# Qaulity Measures
For this example a toy dataset is used

In [1]:
# Toy dataset creation
import pandas as pd
X = pd.DataFrame({'col1': [1, 2, 3], 'col2': [3, 2, 1]})
y_true = pd.Series([1, 0, 1])
y_pred = pd.Series([1, 1, 1])

## Fairlearn Quality measures
All the Fairlear metrics can be used as quality measure. See the Fairlearn documentation [here](https://fairlearn.github.io/v0.6.0/api_reference/fairlearn.metrics.html).<br/>
**The predefined fairlearn metrics are:**

|Metric name | Description
|:-----|:-----
| demographic_parity_difference |  Defined as the absolute value of the difference in the **selection rates** between a subgroup and its negation.
|demographic_parity_ratio | Defined as the ratio between the smallest and the largest group-level **selection rate**, between a subgroup and its negation.
|equalized_odds_difference | The greater of two metrics: true_positive_rate_difference and false_positive_rate_difference. The former is the difference between the TPRs, between a subgroup and its negation. The latter is defined similarly, but for FPRs.
|equalized_odds_ratio | The smaller of two metrics: true_positive_rate_ratio and false_positive_rate_ratio. The former is the ratio between the TPRs, between a subgroup and its negation.

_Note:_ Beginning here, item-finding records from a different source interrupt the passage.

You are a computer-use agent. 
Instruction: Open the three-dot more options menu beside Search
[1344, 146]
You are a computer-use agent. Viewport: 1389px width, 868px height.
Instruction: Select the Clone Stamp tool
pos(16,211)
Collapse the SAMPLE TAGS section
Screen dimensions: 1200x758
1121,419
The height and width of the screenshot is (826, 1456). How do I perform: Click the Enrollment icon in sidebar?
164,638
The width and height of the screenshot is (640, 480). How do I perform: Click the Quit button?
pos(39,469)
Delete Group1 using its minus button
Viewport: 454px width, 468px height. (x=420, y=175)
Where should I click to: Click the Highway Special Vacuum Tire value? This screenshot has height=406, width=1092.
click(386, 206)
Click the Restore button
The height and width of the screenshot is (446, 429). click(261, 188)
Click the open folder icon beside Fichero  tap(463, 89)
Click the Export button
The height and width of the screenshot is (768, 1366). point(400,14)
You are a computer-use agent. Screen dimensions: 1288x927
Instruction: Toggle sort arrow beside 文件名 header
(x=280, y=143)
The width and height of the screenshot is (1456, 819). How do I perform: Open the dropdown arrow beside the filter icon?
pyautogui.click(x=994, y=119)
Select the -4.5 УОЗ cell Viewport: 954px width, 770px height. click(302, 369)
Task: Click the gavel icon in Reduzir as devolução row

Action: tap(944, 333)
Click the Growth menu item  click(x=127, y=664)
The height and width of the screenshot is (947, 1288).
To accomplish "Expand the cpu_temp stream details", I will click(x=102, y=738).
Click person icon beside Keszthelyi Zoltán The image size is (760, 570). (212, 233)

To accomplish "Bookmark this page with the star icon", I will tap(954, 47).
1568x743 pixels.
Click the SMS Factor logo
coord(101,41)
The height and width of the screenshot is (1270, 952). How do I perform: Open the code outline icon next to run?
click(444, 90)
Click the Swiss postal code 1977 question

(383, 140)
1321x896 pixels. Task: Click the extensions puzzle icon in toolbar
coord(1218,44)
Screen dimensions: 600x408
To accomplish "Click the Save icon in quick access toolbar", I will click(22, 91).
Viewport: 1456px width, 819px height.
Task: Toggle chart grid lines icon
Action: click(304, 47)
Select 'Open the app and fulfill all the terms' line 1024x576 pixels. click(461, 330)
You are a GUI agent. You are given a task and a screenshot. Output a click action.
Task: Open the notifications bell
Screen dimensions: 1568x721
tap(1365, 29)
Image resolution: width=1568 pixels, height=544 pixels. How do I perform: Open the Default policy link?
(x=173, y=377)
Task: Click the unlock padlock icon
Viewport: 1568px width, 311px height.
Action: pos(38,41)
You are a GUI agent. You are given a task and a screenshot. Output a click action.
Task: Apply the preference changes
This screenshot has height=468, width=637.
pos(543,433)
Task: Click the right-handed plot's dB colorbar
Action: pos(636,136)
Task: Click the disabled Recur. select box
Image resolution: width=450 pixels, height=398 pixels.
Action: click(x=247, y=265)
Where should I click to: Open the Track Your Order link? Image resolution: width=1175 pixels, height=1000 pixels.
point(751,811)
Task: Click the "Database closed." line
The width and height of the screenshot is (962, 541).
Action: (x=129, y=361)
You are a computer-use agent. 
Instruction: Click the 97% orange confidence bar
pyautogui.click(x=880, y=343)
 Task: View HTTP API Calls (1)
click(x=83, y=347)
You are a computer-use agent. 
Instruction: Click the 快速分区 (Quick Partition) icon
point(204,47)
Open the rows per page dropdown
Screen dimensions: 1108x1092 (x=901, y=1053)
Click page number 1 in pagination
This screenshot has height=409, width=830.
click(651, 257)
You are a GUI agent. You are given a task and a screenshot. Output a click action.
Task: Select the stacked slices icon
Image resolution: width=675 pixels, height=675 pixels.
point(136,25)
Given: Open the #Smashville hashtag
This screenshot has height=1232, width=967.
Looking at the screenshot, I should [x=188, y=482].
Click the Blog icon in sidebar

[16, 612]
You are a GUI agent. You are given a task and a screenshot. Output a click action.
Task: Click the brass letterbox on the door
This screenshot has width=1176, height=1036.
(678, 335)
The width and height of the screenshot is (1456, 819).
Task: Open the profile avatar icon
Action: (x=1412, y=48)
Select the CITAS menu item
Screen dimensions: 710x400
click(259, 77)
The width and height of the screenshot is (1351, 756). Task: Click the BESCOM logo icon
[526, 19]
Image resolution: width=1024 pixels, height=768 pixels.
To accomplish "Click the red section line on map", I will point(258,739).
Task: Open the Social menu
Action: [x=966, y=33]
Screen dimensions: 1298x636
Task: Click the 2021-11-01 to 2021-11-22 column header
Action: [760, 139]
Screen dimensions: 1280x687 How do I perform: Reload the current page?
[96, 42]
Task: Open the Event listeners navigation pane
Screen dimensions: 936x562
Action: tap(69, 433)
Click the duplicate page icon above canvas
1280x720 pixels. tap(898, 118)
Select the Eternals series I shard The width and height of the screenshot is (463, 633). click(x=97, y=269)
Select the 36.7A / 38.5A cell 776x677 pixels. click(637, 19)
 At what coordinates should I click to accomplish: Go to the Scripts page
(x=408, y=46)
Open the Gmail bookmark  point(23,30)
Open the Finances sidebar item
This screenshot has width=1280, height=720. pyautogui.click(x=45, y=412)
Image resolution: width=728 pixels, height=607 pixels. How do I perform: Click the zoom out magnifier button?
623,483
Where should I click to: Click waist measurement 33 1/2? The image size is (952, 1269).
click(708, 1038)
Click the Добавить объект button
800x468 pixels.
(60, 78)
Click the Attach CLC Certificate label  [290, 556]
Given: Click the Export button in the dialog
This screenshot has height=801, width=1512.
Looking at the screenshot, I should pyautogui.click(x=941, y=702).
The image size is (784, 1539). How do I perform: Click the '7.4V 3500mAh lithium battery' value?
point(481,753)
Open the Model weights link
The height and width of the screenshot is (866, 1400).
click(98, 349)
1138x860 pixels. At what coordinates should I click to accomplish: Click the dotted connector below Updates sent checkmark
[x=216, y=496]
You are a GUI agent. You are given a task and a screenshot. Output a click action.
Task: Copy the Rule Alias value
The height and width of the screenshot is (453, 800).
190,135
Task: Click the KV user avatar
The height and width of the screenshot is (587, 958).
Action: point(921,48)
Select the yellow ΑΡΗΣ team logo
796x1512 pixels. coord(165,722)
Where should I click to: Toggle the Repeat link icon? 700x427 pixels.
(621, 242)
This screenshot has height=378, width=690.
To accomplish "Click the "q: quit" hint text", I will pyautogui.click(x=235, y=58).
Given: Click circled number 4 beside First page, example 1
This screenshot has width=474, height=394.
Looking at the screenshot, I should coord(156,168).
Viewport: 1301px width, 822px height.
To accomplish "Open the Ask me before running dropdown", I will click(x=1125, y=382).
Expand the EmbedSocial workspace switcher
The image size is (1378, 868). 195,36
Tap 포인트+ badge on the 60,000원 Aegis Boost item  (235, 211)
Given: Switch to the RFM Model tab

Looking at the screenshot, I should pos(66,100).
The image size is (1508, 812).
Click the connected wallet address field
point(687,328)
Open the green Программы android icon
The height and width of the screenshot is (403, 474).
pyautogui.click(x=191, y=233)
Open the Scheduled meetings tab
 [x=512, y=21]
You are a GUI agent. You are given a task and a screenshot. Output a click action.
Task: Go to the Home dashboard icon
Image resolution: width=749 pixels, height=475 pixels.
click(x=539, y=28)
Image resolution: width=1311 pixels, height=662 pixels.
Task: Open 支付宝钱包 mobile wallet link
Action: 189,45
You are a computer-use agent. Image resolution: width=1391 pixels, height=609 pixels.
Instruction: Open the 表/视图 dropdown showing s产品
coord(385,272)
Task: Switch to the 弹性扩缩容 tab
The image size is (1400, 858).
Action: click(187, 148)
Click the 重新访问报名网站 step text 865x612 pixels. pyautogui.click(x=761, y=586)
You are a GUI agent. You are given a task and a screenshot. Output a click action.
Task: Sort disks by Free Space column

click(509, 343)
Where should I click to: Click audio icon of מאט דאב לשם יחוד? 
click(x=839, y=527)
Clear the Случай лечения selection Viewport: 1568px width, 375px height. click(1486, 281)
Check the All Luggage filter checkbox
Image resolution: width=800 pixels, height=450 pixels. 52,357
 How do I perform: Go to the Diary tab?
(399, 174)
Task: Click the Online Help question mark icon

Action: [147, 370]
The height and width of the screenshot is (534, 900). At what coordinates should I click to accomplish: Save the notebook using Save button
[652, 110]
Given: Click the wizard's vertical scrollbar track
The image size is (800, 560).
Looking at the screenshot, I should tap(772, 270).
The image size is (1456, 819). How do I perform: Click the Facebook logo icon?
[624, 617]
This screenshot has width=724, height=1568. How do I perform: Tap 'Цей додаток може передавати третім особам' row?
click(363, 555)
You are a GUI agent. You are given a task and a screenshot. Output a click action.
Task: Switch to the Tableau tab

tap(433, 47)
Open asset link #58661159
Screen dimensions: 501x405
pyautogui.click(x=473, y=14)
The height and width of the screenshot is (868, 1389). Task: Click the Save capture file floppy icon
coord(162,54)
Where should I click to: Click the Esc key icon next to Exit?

The latter is defined similarly, but for FPRs.

We can inizialize a SubgroupDiscoveryTask object in this way:

In [2]:
import fairsd as fsd
from fairlearn.metrics import demographic_parity_ratio
task = fsd.SubgroupDiscoveryTask(X, y_true, y_pred, demographic_parity_ratio)

Or, faster, we can pass the same metric as a string:

In [3]:
task = fsd.SubgroupDiscoveryTask(X, y_true, y_pred, 'demographic_parity_ratio')

From the version 6.0, Fairlearn also offers the interesting possibility of "create a scalar returning metric function based on aggregation of a disaggregated metric".<br/>
**Example:**

In [4]:
from sklearn.metrics import accuracy_score
from fairlearn.metrics import make_derived_metric
derived_metric = make_derived_metric(metric = accuracy_score, transform = 'difference')
task = fsd.SubgroupDiscoveryTask(X, y_true, y_pred, derived_metric)

For more details see the Fairlearn documentation.

## Customized Quality Measures
It is possible to create a quality measure by estending the class [QualityFunction](https://github.com/MaurizioPulizzi/fairsd/blob/main/fairsd/qualitymeasures.py#L3):

In [5]:
class MyQualityMeasure(fsd.QualityFunction):
    def evaluate(self, y_true = None, y_pred=None, sensitive_features=None):
        return 0.5
    
task = fsd.SubgroupDiscoveryTask(X, y_true, y_pred, MyQualityMeasure.evaluate)

# Descriptions and Quality Measures
A subgroup description is formed by the conjunction of zero or more descriptors.<br/>
A descriptor is a statement in the form "attribute_name = attribute_value" for nomilal attributes or "attribute_name = range" for numerical attributes.<br/>
Example of Description: " sex = 'Male' AND age = (18, 30] ". <br/>
The Top-k subgroup discovery task in this package returns the k subgroup descriptions of the subgroups that exert the greatest disparity.<br>
There is no single definition of subgroup disparity, the meaning changes according to the used quality measure.

**All metrics in the [fairlearn.metrics](https://fairlearn.github.io/v0.6.0/api_reference/fairlearn.metrics.html) module are symmetrical:** they always return a value between 0 and 1 and do not distinguish whether a subgroup is "positively" or "negatively" dissimilar. For example the descriptions "married = True" and "married = False" will always have the same quality.